Diffusion of CO2 in Magnesite under High Pressure and High Temperature from Molecular Dynamics Simulations

Abstract

CO2 transports in the Earth’s interior play a crucial role in understanding the deep carbon cycle and the global climate changes. Currently, CO2 transports inside of the Earth under extreme condition of pressure and temperature have not been understood well. In this study, the molecular dynamics (MD) calculations were performed to study CO2 transports under different CO2 pressures in slit-like magnesite pores with different pore sizes at 350~2500 K and 3~50 GPa are presented. Diffusion of CO2 in magnesite was improved as the temperature increases but showed the different features as a function of pressure.

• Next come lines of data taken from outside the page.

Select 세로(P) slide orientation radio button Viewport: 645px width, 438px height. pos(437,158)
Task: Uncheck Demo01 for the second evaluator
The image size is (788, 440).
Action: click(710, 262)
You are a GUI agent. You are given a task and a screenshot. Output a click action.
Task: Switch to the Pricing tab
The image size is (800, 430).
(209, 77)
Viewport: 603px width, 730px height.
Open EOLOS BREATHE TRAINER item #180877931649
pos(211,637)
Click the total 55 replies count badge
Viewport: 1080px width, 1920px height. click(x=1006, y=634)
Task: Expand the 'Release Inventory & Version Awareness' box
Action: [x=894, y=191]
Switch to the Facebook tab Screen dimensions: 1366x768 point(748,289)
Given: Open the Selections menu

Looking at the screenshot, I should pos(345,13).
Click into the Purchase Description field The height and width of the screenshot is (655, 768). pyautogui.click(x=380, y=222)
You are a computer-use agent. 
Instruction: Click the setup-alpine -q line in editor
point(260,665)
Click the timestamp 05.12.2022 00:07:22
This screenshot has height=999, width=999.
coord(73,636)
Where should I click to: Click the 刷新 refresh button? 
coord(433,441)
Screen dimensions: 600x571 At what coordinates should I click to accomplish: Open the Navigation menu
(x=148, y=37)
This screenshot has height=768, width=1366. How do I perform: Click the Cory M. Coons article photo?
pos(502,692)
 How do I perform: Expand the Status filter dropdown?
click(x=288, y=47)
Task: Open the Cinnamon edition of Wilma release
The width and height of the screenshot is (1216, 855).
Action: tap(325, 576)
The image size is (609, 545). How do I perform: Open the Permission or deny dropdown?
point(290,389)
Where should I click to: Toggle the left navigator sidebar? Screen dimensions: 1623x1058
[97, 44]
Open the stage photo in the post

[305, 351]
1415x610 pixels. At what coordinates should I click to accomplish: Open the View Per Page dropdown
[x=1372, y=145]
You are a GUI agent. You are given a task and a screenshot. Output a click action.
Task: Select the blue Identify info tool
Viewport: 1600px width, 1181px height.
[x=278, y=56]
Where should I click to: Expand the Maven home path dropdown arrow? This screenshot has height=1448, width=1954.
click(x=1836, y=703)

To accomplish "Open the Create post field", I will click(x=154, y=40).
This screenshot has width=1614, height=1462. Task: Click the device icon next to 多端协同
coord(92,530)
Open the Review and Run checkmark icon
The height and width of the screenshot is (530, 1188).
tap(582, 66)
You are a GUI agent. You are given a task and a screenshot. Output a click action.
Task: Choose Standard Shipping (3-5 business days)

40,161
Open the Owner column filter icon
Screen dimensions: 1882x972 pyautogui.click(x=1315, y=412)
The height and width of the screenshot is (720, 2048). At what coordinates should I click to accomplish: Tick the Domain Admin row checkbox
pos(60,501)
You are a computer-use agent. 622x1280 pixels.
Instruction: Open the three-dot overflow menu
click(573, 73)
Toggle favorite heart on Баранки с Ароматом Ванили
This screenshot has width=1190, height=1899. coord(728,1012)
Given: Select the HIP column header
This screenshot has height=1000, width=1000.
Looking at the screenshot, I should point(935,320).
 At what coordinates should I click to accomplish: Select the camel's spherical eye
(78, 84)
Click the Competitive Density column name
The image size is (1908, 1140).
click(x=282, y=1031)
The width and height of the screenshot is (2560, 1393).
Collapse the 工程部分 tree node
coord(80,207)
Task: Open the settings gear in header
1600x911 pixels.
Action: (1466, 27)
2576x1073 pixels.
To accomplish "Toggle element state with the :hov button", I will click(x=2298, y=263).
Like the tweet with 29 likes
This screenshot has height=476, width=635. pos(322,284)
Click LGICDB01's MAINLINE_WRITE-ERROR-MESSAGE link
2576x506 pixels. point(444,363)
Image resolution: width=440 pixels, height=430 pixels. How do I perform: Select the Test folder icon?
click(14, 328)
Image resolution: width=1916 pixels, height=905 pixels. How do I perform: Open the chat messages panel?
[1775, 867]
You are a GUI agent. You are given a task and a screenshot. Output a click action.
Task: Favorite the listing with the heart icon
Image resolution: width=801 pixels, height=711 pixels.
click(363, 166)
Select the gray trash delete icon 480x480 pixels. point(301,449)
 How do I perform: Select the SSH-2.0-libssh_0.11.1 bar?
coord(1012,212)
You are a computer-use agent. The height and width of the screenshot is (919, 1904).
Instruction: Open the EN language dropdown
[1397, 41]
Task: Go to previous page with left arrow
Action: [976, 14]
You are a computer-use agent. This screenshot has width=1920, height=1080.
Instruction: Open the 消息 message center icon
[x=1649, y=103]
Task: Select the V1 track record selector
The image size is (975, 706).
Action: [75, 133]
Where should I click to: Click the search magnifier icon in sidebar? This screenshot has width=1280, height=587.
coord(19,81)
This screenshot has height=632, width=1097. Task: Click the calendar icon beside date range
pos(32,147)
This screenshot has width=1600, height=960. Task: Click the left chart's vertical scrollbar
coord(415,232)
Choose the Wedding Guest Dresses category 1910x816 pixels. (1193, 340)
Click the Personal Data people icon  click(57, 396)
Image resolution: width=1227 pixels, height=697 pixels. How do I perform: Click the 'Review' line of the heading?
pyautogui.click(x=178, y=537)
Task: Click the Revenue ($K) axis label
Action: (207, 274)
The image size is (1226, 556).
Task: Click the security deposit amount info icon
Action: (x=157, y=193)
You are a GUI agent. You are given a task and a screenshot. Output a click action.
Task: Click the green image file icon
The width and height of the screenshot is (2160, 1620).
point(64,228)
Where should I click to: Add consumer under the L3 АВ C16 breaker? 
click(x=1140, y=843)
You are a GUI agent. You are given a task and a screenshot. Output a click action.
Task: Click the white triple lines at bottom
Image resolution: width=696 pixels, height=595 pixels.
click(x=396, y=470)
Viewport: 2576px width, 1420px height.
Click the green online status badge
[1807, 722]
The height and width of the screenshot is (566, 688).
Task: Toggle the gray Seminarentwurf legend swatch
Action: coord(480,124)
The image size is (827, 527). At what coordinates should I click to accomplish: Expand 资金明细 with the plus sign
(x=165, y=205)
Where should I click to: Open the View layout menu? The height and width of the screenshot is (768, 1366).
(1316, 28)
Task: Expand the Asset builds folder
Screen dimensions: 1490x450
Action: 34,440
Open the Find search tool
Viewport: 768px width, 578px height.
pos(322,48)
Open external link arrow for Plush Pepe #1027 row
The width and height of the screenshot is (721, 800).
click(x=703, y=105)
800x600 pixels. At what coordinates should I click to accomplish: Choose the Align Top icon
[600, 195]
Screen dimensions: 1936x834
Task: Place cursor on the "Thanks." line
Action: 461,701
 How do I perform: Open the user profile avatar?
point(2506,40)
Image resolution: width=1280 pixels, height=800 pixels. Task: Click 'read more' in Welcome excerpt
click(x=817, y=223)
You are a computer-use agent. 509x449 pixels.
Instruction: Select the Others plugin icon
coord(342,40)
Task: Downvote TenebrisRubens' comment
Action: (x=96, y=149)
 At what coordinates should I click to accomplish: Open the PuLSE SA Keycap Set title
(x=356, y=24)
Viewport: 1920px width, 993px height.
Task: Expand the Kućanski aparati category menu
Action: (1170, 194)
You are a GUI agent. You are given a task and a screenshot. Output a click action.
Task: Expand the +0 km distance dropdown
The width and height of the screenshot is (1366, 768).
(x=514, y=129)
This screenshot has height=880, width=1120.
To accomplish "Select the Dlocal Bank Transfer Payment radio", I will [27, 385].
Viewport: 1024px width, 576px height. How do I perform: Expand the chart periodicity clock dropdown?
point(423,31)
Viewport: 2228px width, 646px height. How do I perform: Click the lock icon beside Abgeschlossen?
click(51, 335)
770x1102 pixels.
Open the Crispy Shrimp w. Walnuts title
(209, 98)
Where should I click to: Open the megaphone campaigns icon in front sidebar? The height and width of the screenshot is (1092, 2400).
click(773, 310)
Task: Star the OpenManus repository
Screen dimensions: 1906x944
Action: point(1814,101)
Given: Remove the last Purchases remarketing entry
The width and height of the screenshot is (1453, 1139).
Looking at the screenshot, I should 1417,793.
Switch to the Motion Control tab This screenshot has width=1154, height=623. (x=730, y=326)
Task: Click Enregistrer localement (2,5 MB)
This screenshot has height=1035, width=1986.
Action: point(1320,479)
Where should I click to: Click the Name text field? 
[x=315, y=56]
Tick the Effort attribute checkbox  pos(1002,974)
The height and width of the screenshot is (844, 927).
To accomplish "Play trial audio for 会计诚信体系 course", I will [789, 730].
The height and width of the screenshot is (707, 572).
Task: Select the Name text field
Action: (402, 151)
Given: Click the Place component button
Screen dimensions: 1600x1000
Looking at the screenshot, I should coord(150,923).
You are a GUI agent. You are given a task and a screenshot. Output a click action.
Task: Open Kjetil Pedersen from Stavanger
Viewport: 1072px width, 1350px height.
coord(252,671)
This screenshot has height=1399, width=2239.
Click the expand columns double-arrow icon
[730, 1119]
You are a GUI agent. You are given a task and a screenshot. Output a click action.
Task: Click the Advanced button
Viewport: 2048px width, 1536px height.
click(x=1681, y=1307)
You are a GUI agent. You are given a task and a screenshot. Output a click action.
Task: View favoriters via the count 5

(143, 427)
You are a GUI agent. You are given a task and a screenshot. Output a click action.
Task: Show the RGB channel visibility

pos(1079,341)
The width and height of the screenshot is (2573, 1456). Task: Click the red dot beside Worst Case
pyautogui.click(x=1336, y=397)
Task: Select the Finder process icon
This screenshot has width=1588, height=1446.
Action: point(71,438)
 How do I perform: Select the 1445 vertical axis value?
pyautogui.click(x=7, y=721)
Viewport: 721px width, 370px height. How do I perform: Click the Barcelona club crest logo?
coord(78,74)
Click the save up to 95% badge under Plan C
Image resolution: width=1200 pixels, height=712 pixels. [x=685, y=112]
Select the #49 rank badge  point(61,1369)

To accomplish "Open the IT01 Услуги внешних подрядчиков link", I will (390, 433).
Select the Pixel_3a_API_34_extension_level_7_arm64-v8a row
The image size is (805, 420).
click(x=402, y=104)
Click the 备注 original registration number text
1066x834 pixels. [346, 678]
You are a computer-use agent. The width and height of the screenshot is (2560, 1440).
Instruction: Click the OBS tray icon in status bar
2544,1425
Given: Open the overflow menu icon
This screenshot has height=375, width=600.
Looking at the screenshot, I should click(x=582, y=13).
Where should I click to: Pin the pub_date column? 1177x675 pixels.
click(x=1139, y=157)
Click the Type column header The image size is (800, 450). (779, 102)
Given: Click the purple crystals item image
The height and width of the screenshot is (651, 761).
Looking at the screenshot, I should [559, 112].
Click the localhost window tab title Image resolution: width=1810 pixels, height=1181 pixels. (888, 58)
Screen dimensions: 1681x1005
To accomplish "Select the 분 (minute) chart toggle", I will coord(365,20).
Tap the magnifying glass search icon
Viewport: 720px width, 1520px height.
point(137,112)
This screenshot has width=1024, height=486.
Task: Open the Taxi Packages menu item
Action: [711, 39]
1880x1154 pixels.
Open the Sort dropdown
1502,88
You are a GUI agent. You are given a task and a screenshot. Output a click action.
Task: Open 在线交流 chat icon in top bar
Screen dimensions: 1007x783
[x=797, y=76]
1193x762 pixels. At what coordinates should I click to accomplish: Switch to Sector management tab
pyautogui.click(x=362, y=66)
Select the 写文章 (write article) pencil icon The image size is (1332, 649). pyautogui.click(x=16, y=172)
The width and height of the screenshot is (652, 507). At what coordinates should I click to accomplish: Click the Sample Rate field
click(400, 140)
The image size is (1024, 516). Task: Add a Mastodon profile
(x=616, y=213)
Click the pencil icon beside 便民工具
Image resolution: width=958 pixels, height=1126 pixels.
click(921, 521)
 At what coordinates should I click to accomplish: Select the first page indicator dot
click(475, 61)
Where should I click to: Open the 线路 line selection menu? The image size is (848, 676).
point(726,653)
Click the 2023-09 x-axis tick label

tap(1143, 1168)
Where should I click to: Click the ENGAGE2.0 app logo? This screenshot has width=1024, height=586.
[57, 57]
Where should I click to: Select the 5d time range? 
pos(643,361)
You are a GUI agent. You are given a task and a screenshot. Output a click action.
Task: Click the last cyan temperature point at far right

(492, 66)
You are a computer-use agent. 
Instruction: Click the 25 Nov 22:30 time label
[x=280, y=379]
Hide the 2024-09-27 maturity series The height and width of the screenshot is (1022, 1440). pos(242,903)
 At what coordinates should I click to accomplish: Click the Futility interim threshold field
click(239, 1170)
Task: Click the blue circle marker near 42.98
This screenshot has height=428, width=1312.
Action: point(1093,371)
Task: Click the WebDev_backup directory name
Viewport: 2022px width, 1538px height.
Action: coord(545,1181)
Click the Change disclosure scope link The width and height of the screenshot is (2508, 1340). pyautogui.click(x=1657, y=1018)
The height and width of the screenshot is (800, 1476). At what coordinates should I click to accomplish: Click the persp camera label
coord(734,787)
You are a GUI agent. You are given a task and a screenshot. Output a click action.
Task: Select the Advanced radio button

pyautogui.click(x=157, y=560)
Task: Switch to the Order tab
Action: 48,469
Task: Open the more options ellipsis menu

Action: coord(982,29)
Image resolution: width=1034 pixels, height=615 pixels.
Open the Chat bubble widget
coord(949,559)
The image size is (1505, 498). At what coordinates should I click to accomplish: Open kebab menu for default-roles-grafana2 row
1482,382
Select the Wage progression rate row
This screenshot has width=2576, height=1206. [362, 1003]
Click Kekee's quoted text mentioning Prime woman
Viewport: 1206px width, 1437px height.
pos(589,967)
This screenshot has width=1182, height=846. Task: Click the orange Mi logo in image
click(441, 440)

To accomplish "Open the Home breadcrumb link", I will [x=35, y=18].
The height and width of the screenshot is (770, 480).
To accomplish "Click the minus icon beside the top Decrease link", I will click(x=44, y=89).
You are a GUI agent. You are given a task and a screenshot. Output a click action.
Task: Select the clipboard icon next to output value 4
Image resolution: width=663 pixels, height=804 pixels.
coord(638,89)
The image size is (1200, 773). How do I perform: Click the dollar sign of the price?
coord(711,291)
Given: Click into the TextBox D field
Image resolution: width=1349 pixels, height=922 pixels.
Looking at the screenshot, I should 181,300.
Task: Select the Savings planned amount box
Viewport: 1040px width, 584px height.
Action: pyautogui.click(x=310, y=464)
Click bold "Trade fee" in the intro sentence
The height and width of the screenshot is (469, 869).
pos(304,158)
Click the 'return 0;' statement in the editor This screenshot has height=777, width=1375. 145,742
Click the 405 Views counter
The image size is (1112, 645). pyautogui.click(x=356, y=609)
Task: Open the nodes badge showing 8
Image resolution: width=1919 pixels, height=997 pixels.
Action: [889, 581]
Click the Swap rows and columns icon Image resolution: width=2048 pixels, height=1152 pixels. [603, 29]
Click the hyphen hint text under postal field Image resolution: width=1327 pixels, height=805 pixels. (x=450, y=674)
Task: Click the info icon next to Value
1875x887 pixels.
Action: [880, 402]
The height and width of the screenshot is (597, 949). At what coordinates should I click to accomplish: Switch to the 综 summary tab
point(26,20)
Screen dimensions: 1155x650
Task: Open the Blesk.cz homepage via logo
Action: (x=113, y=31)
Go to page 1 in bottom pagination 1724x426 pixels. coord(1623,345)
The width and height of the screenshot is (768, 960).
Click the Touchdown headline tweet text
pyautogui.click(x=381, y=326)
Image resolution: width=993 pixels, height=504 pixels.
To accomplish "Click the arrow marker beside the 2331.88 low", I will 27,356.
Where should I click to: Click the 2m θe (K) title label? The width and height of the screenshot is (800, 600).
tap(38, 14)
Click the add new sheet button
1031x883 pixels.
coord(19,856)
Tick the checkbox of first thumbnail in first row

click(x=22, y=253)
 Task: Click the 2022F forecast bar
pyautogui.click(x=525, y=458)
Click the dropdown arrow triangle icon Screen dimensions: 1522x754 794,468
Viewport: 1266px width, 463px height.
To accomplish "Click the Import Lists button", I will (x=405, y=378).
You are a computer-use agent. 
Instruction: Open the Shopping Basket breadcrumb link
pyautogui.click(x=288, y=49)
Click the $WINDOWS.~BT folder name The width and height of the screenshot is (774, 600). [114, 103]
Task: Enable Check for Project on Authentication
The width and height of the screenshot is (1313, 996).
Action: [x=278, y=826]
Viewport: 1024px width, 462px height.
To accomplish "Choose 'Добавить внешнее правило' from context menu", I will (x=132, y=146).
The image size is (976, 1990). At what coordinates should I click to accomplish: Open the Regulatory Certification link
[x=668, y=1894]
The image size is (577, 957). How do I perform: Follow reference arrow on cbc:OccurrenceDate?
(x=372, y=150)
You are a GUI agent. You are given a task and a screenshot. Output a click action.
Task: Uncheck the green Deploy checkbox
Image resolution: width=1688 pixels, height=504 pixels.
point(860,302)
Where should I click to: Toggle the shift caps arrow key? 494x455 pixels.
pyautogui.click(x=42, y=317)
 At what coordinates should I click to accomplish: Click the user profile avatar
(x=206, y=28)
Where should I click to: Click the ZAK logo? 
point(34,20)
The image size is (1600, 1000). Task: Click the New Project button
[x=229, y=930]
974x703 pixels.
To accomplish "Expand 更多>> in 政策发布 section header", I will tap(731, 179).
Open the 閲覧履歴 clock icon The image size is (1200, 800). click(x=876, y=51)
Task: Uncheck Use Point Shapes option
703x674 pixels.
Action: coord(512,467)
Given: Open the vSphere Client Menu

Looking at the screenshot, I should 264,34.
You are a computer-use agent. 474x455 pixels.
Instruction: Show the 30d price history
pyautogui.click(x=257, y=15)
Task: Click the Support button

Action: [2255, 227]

The diffusion coefficients of CO2 in magnesite were found in the range of $9\times {10}^{-12}{\text{m}}^2{\text{s}}^{-1}~28000\times {10}^{-12}{\text{m}}^2{\text{s}}^{-1}$ . Magnesite with the pore size of 20~25 Å corresponds to the highest transports. Anisotropic diffusion of CO2 in magnesite may help to understand the inhomogeneous distribution of carbon in the upper mantle. The time of CO2 diffusion from the mantle to Earth surface was estimated to be around several tens of Ma and has an important effect on deep carbon cycle. The simulation of CO2 transports based on the Earth condition provides new insights to revealing the deep carbon cycle in the Earth’s interiors.